Screenshot and document pointing records

## START

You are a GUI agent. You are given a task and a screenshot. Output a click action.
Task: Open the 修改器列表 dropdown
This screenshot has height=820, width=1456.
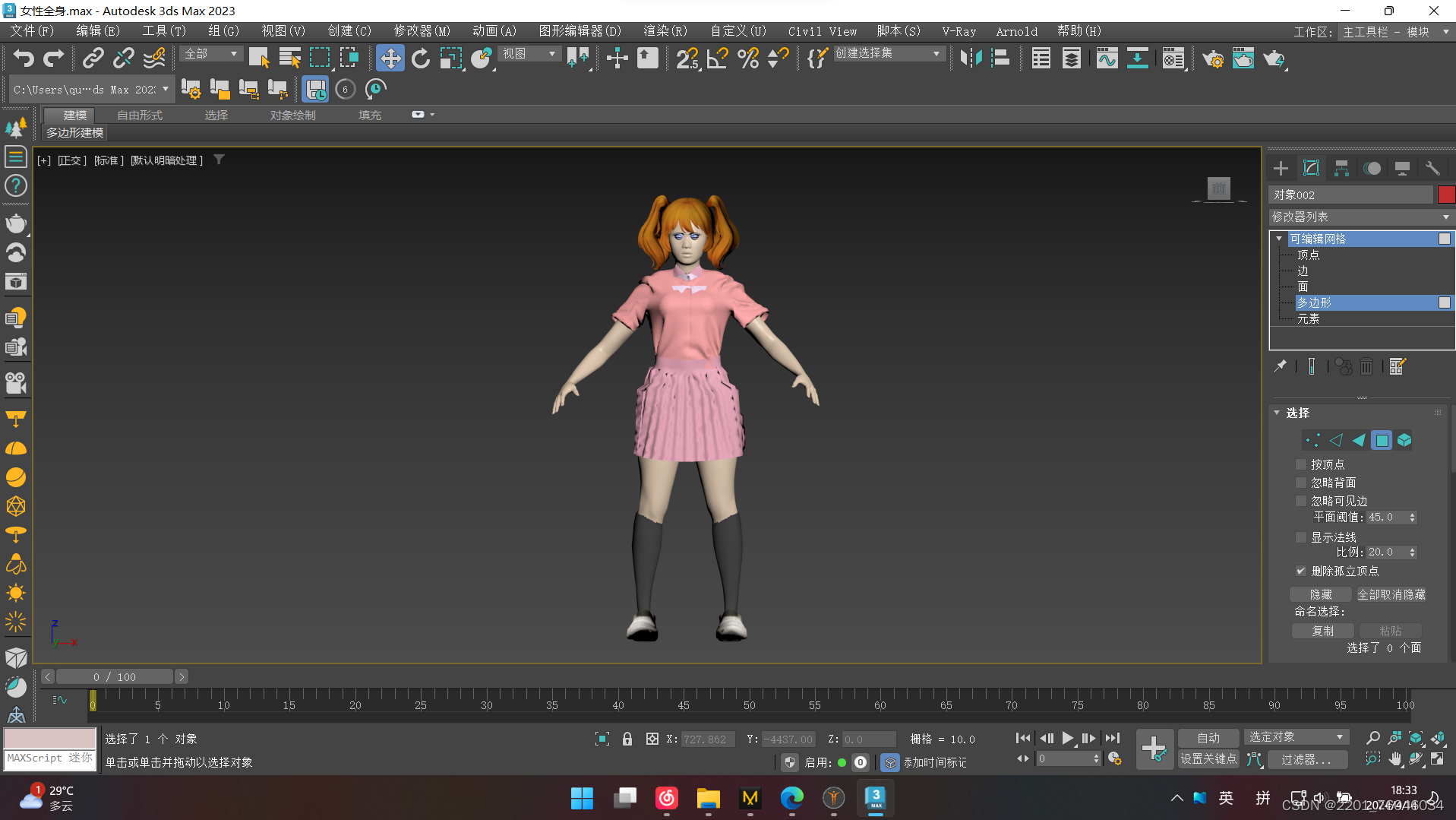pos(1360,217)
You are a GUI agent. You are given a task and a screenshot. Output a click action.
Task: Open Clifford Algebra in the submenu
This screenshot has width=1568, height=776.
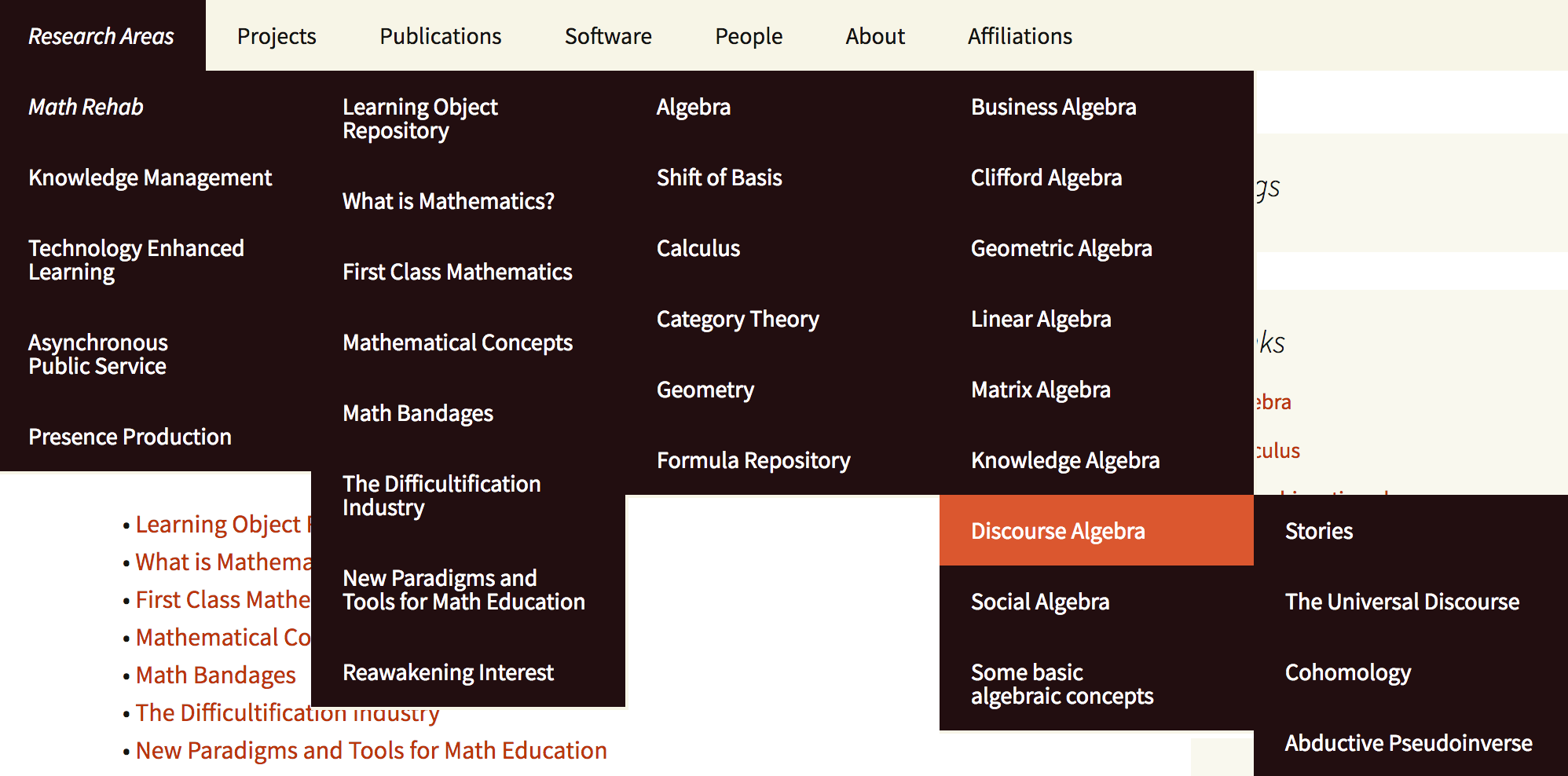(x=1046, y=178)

## END

**TASK BRIEF:**
Please rewrite every one of the records above, changing each "screenshot" to "screen capture" and leaving everything else the same. Omit the pictures from your answer.

**EXERCISE ANSWER:**
You are a GUI agent. You are given a task and a screen capture. Output a click action.
Task: Open the 修改器列表 dropdown
This screen capture has height=820, width=1456.
pos(1360,217)
You are a GUI agent. You are given a task and a screen capture. Output a click action.
Task: Open Clifford Algebra in the submenu
This screen capture has width=1568, height=776.
(x=1046, y=178)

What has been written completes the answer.